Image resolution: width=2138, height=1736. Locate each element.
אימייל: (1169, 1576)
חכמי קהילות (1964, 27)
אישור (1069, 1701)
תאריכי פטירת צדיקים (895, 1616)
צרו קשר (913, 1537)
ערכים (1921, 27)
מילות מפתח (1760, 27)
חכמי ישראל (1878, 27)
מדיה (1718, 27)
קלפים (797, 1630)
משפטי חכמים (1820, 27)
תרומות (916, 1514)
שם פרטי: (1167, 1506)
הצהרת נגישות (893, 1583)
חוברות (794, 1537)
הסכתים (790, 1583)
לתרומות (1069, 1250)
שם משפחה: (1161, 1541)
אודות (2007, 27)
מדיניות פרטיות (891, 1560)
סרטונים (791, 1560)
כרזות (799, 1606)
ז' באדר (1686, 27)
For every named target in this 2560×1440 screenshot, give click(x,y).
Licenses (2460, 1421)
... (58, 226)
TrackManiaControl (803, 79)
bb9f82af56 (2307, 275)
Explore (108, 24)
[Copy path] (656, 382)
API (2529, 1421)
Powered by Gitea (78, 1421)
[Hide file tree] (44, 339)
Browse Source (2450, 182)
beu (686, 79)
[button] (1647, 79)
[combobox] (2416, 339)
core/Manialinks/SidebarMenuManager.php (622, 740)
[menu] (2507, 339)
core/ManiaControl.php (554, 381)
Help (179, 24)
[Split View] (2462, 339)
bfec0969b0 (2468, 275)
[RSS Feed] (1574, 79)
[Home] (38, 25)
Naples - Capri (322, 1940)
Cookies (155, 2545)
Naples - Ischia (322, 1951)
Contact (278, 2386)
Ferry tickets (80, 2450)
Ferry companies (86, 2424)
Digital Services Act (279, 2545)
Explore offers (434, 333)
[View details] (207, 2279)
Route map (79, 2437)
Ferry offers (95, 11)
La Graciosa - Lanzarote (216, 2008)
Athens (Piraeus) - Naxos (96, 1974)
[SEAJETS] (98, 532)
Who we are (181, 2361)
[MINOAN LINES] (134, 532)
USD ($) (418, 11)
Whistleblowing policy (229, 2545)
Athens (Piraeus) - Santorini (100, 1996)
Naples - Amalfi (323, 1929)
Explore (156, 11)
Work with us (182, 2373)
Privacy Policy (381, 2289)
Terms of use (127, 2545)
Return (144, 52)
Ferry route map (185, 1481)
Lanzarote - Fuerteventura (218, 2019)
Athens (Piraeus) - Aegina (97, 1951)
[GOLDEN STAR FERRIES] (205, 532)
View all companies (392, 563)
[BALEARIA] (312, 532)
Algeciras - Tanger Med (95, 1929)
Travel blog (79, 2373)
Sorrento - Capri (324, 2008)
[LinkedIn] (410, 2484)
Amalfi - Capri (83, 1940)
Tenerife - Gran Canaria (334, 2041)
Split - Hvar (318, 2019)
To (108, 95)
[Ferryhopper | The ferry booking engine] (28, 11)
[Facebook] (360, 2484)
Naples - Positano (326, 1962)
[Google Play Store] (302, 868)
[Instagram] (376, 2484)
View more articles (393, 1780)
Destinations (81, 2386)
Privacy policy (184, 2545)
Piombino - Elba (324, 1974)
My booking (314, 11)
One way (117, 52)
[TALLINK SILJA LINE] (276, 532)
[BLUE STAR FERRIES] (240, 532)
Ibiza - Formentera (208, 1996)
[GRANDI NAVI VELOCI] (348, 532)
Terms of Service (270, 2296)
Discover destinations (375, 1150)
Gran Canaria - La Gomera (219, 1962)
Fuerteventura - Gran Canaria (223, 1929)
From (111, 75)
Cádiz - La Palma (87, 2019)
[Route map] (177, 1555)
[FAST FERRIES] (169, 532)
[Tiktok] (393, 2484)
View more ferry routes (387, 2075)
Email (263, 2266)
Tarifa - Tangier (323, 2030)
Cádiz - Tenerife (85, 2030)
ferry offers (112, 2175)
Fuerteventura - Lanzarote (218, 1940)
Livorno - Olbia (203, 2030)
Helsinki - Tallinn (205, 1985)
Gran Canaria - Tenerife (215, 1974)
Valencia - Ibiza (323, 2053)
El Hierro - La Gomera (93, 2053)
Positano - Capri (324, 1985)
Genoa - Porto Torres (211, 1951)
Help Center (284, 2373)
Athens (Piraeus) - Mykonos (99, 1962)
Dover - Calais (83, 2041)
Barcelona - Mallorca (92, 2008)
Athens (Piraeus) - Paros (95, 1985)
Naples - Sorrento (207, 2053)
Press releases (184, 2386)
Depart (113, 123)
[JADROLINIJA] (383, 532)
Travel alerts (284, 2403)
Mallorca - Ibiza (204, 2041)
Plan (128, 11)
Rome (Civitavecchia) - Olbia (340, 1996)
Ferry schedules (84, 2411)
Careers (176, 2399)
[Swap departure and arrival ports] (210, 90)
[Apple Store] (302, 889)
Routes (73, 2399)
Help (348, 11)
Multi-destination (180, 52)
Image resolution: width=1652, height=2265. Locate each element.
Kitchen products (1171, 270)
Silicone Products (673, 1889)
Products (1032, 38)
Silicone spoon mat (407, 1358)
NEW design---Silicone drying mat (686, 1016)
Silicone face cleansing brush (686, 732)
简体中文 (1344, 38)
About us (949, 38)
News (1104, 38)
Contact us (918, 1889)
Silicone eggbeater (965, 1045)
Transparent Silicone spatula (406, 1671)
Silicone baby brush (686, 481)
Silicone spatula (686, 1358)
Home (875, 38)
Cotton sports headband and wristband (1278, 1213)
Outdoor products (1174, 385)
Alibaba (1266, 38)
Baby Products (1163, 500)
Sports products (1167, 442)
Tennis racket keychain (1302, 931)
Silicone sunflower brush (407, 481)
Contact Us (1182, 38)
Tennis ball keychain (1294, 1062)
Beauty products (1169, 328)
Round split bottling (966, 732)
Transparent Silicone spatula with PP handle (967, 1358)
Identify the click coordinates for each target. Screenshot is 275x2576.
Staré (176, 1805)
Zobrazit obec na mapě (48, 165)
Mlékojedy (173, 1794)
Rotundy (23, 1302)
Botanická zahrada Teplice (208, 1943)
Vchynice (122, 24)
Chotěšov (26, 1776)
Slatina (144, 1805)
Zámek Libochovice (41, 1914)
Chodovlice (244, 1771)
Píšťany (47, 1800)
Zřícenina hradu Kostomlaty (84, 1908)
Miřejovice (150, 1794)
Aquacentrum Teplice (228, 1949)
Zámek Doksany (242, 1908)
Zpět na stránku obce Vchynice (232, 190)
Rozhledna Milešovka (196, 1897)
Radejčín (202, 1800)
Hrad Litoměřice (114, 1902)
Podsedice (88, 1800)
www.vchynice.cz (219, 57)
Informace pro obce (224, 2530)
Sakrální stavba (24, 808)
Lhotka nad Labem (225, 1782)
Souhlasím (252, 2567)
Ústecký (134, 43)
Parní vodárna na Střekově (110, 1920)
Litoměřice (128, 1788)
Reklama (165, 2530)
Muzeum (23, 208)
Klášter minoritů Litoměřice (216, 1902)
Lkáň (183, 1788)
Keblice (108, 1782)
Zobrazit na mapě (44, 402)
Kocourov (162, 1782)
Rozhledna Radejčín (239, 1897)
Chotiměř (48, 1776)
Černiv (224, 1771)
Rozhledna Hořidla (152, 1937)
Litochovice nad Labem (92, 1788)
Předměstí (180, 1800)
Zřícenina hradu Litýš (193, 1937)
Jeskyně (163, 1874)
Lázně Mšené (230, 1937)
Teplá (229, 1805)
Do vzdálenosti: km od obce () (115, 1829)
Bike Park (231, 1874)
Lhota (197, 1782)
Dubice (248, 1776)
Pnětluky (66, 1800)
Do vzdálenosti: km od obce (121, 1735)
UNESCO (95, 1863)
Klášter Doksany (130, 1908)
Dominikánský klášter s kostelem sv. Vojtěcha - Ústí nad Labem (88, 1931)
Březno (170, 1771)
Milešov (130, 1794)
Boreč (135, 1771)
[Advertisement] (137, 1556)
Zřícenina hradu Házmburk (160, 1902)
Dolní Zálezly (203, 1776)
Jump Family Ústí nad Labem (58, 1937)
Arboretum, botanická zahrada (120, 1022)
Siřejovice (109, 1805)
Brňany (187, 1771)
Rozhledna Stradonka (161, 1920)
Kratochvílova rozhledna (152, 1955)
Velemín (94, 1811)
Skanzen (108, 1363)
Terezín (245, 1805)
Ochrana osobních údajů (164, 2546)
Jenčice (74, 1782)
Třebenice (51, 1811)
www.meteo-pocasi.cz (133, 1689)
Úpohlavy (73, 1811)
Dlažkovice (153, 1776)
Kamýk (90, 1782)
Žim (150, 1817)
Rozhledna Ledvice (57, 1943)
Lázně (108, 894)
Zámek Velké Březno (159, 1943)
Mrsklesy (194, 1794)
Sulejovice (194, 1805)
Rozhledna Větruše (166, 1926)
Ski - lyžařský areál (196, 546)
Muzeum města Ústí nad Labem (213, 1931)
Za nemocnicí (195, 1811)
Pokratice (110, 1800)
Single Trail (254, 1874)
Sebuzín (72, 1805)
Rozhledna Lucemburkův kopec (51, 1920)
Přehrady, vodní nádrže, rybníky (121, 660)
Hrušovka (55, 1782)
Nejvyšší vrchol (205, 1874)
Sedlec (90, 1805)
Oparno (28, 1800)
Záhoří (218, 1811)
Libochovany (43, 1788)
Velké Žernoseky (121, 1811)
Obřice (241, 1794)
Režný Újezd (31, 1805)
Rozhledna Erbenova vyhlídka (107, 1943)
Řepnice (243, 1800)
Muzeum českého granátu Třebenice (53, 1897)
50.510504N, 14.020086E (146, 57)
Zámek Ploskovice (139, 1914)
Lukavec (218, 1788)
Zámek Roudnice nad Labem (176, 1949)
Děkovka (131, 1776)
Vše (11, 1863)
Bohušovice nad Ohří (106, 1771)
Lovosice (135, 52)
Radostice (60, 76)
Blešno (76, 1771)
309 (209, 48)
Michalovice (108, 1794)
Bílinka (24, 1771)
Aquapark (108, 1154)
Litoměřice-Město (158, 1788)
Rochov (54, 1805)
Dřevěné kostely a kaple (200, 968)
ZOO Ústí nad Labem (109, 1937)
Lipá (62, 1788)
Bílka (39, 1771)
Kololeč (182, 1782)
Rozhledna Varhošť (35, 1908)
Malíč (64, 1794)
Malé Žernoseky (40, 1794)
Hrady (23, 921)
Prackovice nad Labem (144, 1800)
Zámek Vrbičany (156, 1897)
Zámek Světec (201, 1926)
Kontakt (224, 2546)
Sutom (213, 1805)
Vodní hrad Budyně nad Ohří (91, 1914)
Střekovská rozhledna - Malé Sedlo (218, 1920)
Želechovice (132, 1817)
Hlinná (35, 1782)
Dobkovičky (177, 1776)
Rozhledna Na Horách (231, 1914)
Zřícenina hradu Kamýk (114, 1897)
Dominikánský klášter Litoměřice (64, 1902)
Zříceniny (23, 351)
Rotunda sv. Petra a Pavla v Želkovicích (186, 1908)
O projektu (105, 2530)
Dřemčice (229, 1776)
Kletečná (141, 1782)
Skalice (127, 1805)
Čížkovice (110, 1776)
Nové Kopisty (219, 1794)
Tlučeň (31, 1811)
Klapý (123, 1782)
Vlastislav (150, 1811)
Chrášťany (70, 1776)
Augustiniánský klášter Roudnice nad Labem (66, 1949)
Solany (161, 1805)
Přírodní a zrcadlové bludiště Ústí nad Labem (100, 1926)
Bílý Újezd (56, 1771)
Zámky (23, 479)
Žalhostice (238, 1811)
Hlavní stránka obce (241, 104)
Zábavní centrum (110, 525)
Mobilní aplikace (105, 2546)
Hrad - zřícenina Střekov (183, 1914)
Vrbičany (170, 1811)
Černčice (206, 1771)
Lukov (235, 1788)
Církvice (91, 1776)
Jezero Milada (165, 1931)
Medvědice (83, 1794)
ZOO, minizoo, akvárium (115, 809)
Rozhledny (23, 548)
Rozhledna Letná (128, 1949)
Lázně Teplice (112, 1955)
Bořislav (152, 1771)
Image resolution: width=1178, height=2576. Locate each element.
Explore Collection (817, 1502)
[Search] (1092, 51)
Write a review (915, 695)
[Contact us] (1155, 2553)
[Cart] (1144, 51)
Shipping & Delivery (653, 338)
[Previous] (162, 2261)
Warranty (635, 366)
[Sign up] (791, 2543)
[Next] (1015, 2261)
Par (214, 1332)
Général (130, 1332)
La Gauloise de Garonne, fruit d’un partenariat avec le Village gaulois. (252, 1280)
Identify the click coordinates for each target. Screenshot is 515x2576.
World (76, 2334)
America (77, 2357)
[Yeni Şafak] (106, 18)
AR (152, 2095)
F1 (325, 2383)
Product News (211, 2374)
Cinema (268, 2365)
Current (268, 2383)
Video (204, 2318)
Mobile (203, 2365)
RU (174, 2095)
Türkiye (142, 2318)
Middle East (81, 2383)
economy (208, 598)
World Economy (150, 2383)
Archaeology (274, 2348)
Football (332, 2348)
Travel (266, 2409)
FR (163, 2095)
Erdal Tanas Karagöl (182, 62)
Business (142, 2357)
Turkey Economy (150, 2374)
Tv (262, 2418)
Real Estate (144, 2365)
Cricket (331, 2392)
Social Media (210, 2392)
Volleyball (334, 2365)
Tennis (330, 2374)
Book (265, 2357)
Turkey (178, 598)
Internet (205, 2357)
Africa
■ ■ ■ ■
* **EXERCISE OBJECTIVE**
Reproduce verbatim only the segment of the listing bounded by the line containing "Muzeum (23, 208)" and the line containing "Klášter Doksany (130, 1908)", with both boundary lines included.

* **OUTPUT OF THE EXERCISE**
Muzeum (23, 208)
Klášter minoritů Litoměřice (216, 1902)
Lkáň (183, 1788)
Keblice (108, 1782)
Zobrazit na mapě (44, 402)
Kocourov (162, 1782)
Rozhledna Radejčín (239, 1897)
Chotiměř (48, 1776)
Černiv (224, 1771)
Rozhledna Hořidla (152, 1937)
Litochovice nad Labem (92, 1788)
Předměstí (180, 1800)
Zřícenina hradu Litýš (193, 1937)
Jeskyně (163, 1874)
Lázně Mšené (230, 1937)
Teplá (229, 1805)
Do vzdálenosti: km od obce () (115, 1829)
Bike Park (231, 1874)
Lhota (197, 1782)
Dubice (248, 1776)
Pnětluky (66, 1800)
Do vzdálenosti: km od obce (121, 1735)
UNESCO (95, 1863)
Klášter Doksany (130, 1908)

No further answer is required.